Coronavirus pandemic is becoming a human rights crisis, UN warns

United Nations secretary general António Guterres  at a press briefing in New York in February.
United Nations secretary general António Guterres at a press briefing in New York in February.
Photograph: Angela Weiss/AFP/Getty Images

Report released on authoritarian responses, surveillance, closed borders and other rights abuses

The coronavirus pandemic must not be used as a pretext for authoritarian states to trample over individual human rights or repress the free flow of information, the UN secretary general, António Guterres, warned on Thursday in a fresh attempt to bring the UN’s influence to bear on the crisis. He said what had started as a public health emergency was rapidly turning into a human rights crisis.

Government responses to the crisis have been regarded as disproportionate in countries including China, India, Hungary, Turkey and South Africa.

Guterres has already called for a global ceasefire, and has warned of a growth in domestic violence as a result of the virus, but the UN collectively has been criticised for failing to have an impact in the crisis.

In his latest intervention, he warned “the virus is having a disproportionate impact on certain communities through the rise of hate speech, the targeting of vulnerable groups, and the risks of heavy handed security responses undermining the health response”.

In its new report on Covid-19 and human rights, the UN highlighted the use of phrases such as “foreigner’s disease” to describe the virus, saying such remarks can lead to discrimination, xenophobia, racism and attacks.
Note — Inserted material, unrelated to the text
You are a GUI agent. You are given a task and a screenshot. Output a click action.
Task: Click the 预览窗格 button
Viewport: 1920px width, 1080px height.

Releasing the report, Guterres called for any states of emergency to be proportionate and time limited, with a specific focus and duration.

Freedom of movement needed to be curtailed, he accepted, but he said the scale of such restrictions can be reduced by effective testing and targeted quarantine measures. He reported more than 131 countries have closed their borders, with only 30 allowing exemptions for asylum seekers.

Thousands, the UN said in its briefing paper, “have been pushed back or deported to dangerous environments since the crisis began. Refugees, IDPs [internally displaced persons] and migrants live in overcrowded conditions with unlimited access to sanitation and healthcare”.